--- BEGIN ---
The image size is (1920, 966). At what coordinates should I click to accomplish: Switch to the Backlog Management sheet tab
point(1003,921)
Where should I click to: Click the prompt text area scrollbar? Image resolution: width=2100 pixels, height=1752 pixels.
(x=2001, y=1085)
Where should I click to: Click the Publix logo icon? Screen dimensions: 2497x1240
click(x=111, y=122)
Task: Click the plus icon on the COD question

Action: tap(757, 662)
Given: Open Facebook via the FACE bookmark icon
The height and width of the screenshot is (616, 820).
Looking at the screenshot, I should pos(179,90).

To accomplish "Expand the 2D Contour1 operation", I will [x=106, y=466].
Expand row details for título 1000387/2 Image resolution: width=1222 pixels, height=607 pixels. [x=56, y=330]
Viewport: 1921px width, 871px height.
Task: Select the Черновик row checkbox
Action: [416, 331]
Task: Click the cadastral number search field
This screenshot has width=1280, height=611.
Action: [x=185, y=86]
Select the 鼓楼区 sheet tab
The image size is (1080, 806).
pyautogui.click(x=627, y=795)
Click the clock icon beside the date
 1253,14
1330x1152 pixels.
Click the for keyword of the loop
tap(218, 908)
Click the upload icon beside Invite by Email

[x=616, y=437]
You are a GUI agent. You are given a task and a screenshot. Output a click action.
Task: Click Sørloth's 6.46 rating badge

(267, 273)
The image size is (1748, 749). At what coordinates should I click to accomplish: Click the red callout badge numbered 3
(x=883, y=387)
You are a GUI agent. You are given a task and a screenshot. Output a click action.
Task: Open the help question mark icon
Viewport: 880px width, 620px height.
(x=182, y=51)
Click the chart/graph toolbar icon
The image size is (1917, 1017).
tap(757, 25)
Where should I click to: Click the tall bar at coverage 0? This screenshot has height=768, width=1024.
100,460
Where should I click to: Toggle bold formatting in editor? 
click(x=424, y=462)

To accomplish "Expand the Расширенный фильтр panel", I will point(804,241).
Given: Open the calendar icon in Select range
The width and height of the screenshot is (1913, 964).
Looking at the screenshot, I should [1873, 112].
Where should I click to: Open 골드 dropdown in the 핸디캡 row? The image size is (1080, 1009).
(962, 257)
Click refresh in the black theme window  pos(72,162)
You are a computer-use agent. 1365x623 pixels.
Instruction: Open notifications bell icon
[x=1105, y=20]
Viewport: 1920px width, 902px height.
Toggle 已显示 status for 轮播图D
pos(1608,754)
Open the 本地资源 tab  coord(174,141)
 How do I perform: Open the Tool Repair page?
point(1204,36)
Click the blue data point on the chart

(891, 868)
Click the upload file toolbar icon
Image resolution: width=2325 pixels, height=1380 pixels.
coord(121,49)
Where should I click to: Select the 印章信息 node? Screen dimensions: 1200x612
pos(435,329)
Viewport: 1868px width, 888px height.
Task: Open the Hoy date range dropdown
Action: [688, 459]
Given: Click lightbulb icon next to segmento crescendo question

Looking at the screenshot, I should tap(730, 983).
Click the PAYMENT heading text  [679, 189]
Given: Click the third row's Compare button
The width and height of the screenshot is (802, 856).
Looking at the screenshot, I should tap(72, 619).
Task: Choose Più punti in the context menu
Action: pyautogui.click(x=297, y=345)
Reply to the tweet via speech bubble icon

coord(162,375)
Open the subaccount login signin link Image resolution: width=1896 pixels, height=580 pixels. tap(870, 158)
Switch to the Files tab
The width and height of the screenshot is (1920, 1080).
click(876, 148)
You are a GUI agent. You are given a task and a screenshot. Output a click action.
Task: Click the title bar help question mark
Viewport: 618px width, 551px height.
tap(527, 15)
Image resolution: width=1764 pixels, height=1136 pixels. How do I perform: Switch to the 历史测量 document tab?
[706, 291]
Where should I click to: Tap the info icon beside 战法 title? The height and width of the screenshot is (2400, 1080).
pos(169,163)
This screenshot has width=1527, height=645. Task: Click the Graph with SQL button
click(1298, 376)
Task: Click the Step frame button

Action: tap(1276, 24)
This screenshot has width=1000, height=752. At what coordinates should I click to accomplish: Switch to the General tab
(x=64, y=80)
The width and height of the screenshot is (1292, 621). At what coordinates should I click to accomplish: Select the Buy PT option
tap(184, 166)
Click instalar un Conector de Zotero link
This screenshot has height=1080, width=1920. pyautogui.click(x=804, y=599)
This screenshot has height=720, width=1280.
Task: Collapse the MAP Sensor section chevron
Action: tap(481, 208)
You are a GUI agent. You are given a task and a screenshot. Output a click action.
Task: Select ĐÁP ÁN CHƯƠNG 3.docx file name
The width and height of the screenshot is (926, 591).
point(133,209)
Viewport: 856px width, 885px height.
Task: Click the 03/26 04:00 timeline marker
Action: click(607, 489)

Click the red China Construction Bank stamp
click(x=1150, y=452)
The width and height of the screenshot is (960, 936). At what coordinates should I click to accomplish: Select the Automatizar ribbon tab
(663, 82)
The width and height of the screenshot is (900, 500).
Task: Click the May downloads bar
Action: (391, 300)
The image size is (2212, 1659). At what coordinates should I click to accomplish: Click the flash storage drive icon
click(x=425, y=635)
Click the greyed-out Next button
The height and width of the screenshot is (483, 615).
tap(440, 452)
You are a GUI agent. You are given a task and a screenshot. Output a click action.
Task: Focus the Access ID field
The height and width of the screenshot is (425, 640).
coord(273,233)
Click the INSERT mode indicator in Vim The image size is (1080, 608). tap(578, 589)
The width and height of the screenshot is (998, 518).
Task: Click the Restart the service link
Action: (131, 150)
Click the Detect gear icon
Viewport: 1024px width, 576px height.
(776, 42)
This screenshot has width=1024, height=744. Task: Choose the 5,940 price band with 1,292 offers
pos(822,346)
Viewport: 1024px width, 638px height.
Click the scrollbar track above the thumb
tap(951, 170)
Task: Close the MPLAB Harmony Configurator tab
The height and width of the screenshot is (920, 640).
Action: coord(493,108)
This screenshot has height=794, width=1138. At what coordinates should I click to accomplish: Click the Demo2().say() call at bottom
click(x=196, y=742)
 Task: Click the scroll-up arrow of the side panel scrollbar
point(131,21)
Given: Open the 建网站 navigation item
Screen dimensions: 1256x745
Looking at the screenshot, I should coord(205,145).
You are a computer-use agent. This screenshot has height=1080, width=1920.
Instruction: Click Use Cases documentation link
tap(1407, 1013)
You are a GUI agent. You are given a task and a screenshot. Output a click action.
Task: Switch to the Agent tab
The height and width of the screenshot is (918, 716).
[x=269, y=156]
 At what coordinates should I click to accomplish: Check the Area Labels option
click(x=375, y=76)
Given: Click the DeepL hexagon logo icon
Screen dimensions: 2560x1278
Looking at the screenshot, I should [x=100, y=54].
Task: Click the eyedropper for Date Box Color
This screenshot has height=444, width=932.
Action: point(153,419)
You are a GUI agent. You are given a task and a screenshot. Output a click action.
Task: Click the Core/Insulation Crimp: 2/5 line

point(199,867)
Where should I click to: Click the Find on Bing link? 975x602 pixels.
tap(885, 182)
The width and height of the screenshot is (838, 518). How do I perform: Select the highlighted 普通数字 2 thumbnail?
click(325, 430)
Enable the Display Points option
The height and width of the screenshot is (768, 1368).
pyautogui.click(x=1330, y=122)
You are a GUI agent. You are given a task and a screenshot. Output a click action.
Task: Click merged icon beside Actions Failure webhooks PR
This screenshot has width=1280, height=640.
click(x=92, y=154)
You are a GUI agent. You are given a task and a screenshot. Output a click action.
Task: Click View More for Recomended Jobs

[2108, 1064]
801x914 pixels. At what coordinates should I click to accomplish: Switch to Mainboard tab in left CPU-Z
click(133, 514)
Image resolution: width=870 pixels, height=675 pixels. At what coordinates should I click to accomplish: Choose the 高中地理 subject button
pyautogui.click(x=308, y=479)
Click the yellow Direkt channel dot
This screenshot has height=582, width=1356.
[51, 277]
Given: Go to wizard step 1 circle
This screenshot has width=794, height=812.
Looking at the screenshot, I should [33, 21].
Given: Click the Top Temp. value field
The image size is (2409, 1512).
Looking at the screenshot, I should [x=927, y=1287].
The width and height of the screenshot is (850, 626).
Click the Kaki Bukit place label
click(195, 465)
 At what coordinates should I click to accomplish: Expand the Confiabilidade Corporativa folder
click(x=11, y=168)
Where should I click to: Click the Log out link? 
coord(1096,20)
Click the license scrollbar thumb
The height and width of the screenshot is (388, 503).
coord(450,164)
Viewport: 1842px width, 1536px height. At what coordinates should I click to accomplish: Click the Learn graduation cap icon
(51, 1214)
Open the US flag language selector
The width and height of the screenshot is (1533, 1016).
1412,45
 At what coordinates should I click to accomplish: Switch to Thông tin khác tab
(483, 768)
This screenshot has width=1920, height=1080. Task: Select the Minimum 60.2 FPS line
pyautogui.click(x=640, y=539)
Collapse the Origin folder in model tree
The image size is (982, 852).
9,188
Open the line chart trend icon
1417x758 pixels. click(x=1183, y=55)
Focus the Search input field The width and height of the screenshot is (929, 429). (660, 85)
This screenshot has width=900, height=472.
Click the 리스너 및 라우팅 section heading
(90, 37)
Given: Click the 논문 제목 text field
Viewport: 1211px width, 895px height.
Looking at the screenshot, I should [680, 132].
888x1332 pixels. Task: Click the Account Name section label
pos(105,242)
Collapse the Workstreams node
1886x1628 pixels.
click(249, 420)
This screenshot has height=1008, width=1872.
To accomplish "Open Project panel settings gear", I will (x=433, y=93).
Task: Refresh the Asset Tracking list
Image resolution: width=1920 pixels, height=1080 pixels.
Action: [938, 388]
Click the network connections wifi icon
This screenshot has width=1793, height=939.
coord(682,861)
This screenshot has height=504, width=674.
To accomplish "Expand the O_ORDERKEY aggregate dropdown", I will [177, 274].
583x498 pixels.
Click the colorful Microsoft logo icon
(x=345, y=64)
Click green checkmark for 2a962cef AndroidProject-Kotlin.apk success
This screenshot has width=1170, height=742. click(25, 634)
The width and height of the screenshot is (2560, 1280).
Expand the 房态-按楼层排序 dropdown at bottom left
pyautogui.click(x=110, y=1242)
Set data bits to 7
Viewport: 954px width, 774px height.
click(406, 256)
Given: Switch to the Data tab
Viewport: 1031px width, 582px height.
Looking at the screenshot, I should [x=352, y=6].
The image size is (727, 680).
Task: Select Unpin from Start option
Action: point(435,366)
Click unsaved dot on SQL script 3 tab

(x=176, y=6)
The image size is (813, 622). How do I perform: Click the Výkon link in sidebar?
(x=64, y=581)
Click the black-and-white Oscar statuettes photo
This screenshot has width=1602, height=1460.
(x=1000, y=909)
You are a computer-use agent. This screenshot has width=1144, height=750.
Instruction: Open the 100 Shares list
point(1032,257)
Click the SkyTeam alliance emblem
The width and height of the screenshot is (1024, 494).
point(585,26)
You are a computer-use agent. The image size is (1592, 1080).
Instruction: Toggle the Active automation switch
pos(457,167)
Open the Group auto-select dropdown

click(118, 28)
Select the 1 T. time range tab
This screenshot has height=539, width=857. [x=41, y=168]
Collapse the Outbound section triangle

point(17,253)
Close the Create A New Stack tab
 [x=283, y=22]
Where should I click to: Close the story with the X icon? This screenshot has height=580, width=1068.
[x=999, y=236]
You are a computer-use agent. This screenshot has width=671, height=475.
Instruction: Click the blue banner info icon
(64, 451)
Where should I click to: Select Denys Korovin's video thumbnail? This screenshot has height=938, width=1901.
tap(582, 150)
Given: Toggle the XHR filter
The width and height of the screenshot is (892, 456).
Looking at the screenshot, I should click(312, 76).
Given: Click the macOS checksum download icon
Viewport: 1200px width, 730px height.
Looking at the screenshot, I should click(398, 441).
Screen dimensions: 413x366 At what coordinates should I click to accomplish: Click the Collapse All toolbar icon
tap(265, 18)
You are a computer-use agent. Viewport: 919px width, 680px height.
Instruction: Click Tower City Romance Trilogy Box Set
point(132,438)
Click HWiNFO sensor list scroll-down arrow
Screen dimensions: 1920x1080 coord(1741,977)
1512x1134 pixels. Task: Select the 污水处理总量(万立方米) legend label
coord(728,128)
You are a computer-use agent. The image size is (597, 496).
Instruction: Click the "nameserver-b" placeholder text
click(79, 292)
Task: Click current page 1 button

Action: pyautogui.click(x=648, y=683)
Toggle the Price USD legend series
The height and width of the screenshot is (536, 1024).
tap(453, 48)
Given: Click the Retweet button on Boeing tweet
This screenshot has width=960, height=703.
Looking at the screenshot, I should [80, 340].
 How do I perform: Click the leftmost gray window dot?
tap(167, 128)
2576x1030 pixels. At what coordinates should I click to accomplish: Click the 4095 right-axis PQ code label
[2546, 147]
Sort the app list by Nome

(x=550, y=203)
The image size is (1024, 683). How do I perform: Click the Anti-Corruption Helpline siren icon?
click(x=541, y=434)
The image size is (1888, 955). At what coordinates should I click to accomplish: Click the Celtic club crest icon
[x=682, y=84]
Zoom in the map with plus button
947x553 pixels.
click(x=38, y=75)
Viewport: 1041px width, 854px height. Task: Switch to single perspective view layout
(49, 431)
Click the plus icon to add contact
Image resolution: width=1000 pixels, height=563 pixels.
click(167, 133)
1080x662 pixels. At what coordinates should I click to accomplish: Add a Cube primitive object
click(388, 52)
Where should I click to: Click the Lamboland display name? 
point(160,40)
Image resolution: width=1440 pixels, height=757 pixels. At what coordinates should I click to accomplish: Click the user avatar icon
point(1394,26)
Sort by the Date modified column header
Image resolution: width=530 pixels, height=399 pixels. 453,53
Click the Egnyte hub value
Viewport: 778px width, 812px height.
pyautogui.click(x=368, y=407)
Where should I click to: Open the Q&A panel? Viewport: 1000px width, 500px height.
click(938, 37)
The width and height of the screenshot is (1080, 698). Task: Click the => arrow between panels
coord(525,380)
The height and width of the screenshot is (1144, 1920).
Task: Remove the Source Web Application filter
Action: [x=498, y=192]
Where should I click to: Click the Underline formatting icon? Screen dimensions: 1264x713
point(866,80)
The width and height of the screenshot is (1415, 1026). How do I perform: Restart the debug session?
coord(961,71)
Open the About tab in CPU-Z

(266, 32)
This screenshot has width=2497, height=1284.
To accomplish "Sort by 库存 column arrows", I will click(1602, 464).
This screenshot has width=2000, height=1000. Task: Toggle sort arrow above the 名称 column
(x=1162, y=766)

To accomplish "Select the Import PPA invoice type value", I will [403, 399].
--- END ---
- [Goal]: Copy the records word for word, from the start through the line containing "Action: [416, 331]", and reproduce nothing else.

- [Response below]:
The image size is (1920, 966). At what coordinates should I click to accomplish: Switch to the Backlog Management sheet tab
point(1003,921)
Where should I click to: Click the prompt text area scrollbar? Image resolution: width=2100 pixels, height=1752 pixels.
(x=2001, y=1085)
Where should I click to: Click the Publix logo icon? Screen dimensions: 2497x1240
click(x=111, y=122)
Task: Click the plus icon on the COD question

Action: tap(757, 662)
Given: Open Facebook via the FACE bookmark icon
The height and width of the screenshot is (616, 820).
Looking at the screenshot, I should pos(179,90).

To accomplish "Expand the 2D Contour1 operation", I will [x=106, y=466].
Expand row details for título 1000387/2 Image resolution: width=1222 pixels, height=607 pixels. [x=56, y=330]
Viewport: 1921px width, 871px height.
Task: Select the Черновик row checkbox
Action: [416, 331]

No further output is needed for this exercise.